▸ **Action item**
Where the listing below has a line with "Instruction: Click the", write out exactly that line and every line after it, stopping after the line with "Task: Open the #terra hashtag".

▸ **Study material**
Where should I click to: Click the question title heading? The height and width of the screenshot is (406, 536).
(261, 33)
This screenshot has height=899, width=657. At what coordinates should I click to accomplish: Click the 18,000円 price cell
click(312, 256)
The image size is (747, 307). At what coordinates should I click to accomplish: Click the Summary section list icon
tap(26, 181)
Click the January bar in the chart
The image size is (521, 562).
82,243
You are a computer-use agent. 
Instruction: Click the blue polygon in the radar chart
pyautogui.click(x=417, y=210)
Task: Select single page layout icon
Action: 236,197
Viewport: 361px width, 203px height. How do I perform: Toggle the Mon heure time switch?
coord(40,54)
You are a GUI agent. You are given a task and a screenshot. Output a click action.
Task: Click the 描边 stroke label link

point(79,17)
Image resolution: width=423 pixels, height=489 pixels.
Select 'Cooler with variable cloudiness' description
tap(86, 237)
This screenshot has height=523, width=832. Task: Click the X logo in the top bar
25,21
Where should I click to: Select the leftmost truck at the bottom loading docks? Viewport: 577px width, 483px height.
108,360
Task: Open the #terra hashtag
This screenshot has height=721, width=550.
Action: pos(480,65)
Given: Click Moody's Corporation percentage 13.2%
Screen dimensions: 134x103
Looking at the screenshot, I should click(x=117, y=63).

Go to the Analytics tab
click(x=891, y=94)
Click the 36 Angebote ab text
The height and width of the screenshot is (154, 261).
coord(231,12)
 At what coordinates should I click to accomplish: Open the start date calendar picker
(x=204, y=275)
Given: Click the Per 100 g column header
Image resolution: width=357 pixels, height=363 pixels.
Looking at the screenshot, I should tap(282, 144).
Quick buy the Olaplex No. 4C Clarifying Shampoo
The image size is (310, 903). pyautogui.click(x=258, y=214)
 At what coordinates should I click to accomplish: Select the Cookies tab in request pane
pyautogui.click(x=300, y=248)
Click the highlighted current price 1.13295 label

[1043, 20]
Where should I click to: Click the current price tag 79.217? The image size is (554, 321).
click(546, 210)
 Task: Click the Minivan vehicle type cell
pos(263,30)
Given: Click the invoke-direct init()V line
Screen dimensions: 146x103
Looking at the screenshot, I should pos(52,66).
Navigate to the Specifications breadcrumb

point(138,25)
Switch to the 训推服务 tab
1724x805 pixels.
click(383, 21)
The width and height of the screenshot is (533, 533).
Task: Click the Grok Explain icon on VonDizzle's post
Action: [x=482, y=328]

▸ **Answer**
Instruction: Click the blue polygon in the radar chart
pyautogui.click(x=417, y=210)
Task: Select single page layout icon
Action: 236,197
Viewport: 361px width, 203px height. How do I perform: Toggle the Mon heure time switch?
coord(40,54)
You are a GUI agent. You are given a task and a screenshot. Output a click action.
Task: Click the 描边 stroke label link

point(79,17)
Image resolution: width=423 pixels, height=489 pixels.
Select 'Cooler with variable cloudiness' description
tap(86, 237)
This screenshot has height=523, width=832. Task: Click the X logo in the top bar
25,21
Where should I click to: Select the leftmost truck at the bottom loading docks? Viewport: 577px width, 483px height.
108,360
Task: Open the #terra hashtag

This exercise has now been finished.